EXERCISE PROMPT: Gather from the material every line that contains the string "navbar".

===== DATA EXCERPTS

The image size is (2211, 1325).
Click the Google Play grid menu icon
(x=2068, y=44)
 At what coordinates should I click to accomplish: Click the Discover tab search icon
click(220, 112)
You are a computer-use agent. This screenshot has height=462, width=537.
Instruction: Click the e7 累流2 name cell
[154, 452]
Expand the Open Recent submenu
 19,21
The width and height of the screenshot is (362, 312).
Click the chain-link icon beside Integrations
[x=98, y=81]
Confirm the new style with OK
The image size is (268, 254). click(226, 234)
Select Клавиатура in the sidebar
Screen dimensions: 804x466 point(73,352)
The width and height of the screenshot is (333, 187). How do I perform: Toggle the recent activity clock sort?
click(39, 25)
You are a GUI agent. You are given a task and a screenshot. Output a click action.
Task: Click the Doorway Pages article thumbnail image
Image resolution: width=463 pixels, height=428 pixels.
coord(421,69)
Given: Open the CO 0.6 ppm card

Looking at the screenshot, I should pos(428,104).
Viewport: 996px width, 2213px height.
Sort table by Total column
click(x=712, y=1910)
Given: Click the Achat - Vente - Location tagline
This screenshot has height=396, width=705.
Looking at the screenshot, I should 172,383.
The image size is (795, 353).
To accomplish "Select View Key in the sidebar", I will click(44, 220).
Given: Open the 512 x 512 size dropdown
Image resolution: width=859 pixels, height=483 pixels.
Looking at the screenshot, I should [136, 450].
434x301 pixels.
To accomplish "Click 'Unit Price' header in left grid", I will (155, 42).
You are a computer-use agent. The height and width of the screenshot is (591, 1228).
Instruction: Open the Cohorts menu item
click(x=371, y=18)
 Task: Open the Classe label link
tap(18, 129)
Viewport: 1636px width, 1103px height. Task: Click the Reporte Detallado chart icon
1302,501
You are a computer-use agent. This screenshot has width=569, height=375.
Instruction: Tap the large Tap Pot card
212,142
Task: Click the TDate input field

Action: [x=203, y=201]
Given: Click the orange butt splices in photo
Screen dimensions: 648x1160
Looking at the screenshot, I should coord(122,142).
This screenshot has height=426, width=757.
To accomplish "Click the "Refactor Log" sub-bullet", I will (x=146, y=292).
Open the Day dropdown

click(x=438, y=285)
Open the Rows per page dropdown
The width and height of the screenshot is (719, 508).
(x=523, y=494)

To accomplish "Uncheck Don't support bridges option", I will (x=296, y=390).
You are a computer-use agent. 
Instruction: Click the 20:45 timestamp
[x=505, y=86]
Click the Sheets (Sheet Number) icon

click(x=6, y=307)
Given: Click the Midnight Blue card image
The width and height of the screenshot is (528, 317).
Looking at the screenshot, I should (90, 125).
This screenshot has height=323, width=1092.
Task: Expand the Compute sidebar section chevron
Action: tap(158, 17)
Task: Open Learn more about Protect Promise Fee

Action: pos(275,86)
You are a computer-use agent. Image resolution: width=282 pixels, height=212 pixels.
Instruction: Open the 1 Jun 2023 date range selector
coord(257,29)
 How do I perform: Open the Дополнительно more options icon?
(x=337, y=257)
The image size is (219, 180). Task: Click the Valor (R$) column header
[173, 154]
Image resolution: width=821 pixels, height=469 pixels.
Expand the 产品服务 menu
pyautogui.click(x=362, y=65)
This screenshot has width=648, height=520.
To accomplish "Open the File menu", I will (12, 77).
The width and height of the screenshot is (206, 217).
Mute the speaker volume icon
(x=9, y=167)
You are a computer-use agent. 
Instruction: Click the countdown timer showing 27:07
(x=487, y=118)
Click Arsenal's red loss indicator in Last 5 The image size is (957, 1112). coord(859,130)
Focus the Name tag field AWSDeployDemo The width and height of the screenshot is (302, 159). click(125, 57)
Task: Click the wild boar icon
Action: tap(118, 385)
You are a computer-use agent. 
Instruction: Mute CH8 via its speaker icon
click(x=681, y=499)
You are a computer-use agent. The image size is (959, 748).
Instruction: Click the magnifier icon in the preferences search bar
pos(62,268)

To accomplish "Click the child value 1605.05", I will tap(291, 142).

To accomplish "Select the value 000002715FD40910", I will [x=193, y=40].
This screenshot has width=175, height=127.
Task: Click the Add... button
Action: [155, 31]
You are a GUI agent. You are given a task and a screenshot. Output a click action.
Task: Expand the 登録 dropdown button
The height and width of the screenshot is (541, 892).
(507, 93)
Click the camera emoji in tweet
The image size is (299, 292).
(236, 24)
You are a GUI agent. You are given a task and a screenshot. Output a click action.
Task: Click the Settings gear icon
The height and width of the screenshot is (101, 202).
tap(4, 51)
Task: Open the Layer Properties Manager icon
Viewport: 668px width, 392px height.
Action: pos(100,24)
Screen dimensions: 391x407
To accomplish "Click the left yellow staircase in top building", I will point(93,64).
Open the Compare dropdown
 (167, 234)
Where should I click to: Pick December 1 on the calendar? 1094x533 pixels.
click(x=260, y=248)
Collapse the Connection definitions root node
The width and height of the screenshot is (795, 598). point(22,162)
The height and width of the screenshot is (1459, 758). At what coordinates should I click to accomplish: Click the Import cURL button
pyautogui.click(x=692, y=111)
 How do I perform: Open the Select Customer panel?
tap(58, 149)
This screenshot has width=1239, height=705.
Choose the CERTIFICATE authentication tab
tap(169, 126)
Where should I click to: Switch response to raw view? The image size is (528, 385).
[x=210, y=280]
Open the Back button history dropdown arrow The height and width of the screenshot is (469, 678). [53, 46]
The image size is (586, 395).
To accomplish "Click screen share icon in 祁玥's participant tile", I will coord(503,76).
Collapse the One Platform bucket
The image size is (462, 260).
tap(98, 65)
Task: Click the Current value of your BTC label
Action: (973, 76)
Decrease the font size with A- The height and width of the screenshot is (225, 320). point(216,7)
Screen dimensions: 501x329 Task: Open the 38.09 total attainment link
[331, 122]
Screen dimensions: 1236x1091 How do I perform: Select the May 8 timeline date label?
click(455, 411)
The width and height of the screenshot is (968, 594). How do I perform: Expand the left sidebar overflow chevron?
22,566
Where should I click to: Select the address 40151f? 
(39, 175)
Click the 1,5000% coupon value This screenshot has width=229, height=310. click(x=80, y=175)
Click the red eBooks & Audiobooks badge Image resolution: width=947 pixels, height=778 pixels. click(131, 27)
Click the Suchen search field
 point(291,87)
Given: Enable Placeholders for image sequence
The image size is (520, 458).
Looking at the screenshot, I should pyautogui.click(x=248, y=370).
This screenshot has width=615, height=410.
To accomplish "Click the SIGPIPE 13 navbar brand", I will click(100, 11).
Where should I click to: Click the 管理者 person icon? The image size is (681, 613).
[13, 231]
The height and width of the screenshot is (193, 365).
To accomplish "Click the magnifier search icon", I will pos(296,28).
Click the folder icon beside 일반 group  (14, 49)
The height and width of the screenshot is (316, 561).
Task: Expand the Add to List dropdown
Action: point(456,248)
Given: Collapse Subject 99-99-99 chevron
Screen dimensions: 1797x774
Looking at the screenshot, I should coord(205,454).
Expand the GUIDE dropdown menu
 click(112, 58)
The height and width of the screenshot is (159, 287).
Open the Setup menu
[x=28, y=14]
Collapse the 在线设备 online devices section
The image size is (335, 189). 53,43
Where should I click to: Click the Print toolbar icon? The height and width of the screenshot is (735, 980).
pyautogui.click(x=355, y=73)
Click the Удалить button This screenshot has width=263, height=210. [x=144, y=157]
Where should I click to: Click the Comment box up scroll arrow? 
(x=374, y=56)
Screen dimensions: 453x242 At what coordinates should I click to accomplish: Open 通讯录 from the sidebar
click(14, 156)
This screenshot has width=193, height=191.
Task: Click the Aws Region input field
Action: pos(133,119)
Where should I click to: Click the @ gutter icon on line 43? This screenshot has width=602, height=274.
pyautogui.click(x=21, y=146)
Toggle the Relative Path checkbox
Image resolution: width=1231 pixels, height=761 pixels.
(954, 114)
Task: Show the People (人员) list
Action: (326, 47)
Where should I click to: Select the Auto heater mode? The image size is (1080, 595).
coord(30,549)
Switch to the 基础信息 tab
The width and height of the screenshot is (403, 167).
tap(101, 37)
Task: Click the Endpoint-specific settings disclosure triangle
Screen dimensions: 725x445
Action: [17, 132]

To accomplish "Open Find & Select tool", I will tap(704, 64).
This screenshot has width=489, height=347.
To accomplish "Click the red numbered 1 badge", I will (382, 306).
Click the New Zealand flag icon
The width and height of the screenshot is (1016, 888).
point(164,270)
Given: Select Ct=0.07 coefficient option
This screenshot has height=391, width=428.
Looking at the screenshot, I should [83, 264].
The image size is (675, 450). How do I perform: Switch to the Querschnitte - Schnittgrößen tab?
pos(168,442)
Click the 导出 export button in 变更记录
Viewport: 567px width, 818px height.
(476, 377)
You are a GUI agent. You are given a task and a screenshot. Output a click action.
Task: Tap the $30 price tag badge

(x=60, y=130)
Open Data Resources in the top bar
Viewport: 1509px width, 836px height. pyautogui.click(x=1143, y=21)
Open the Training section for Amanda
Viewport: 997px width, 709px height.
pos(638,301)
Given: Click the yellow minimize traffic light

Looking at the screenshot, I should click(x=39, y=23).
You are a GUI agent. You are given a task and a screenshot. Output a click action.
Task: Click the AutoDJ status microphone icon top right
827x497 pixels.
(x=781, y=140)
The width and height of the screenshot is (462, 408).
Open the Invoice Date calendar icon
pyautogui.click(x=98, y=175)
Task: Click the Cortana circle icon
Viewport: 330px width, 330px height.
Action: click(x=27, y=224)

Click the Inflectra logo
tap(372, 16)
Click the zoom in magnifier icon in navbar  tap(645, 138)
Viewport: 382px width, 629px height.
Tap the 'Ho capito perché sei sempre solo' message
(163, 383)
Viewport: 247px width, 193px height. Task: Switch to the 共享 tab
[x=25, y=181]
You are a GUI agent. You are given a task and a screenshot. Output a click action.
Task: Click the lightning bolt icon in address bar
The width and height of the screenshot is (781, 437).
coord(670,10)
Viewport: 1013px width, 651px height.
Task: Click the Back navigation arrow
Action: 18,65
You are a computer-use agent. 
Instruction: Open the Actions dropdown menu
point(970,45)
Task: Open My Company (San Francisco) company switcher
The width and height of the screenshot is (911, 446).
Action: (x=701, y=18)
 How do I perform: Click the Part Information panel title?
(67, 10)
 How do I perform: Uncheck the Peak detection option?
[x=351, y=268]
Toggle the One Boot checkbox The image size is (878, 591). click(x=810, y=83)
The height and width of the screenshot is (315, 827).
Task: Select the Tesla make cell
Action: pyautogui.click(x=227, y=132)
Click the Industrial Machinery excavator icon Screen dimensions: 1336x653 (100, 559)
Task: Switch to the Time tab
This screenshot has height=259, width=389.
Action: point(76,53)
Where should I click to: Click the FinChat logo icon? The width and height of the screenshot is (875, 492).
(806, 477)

==========

RESPONSE:
To accomplish "Click the SIGPIPE 13 navbar brand", I will click(100, 11).
Click the zoom in magnifier icon in navbar  tap(645, 138)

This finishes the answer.